**ABOUT THIS TASK**:
Copy out every line below that contains the string "height". Matches must have the same capitalization.

**INPUT MATERIAL**:
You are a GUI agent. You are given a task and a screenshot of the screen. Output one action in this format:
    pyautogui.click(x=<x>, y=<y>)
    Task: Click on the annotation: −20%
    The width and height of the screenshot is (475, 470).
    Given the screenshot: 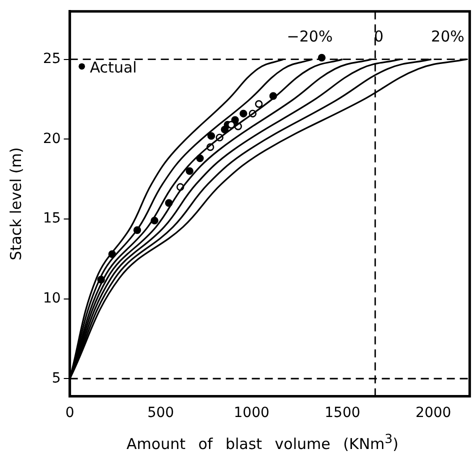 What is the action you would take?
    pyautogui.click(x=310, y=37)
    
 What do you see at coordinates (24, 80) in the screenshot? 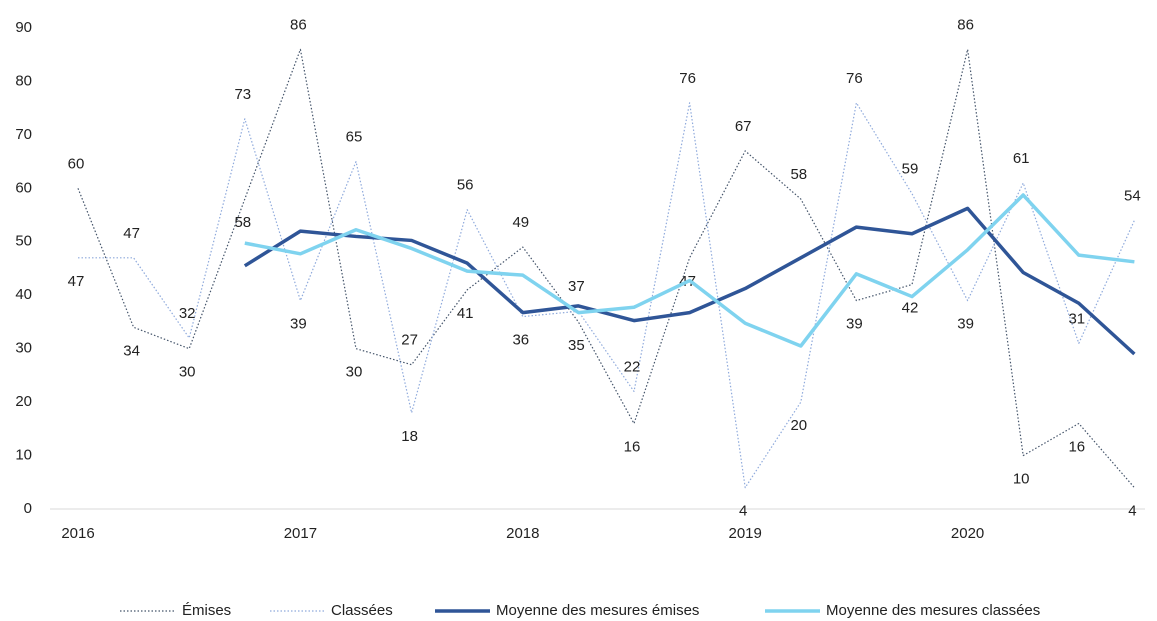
--
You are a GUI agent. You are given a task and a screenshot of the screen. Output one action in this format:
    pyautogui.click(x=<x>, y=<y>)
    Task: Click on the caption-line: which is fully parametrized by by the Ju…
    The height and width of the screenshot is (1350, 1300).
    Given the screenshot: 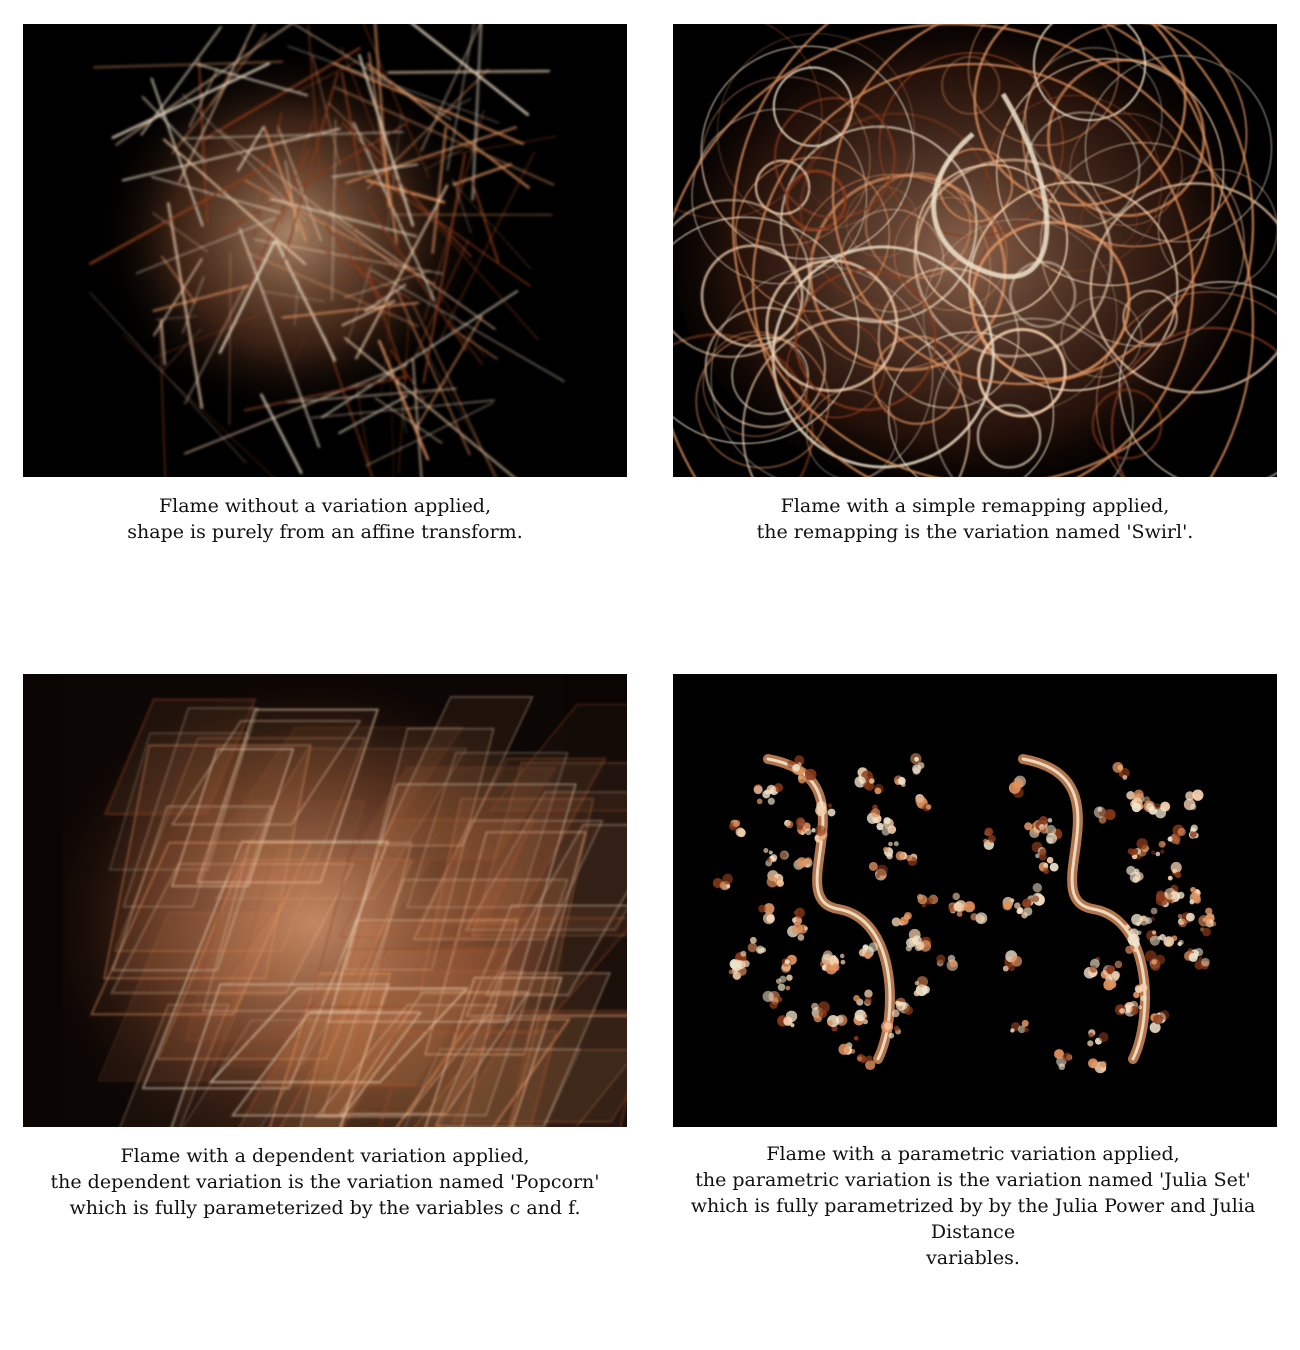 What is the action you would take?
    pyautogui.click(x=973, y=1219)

**ANSWER TO THE EXERCISE**:
    The width and height of the screenshot is (475, 470).
    The height and width of the screenshot is (1350, 1300).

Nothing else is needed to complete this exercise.